His Honour had previously (at [51]-[54]) set out the delegate’s reasons which showed that the Secretary had taken into account, as bearing upon Mineralogy’s ability to be designated as a port operator, matters which existed prior to designation as well as factors which would arise post designation. The delegate’s reasons had expressly referred to having had regard to the draft maritime security plan which Mineralogy had submitted (dated 17 January 2013) and the minutes of the Cape Preston Maritime Safety meetings for the period between 13 February 2012 and October 2012. A consideration of that material, as was undertaken by the Secretary’s delegate, and as understood by his Honour to have been undertaken, revealed a detailed and complex consideration of matters bearing upon Mineralogy’s ability to be designated as a port operator.

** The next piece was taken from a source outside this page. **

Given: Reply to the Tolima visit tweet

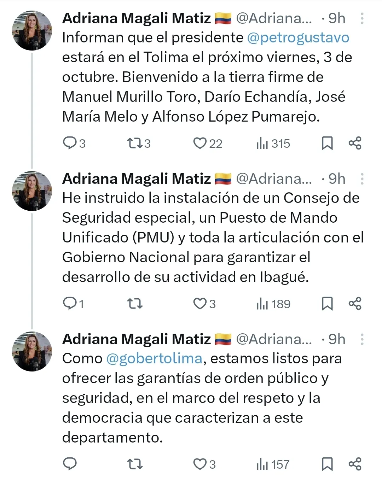Looking at the screenshot, I should [70, 143].
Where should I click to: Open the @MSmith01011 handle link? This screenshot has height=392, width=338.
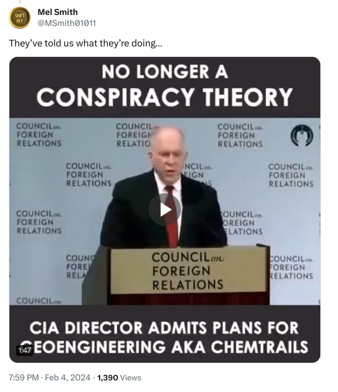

99    Citic’s argument before his Honour, and on appeal, had also sought to rely, in the construction of s 14, upon a statement in the Explanatory Memorandum concerning the clause in the Bill that became s 14 in the Act. In considering the passage from the Explanatory Memorandum relied upon, it is useful to bear in mind that reliance upon it arose in the context of a claim by Citic that there was a commercial dispute between Citic and Mineralogy which bore upon the ability (within the meaning of s 14(2)(a) propounded by Citic) of Mineralogy to be designated as port operator. A significance of the commercial disagreement was said by Citic to be that the disagreement between them was a cause of Mineralogy lacking legal or practical control or access over certain areas and facilitates which would have been available to Mineralogy with Citic’s co-operation. Citic’s point can be seen from the terms of the first ground of appeal of the notice of appeal, namely, that Mineralogy could not be found to have the requisite “ability” where (a) Mineralogy’s mining tenure did not cover all of the areas of the Port which it would need to monitor or control if designated as port operator, (b) the delegate had relied upon an out of date collaborative arrangement, (c) the delegate had not considered whether Mineralogy had the requisite ability without the out dated collaborative arrangement which the delegate was said to have assumed, and (d) the delegate should be presumed not to have considered the relevance of regulations 6.33, 6.65 and 6.70 to the assessment of Mineralogy’s ability.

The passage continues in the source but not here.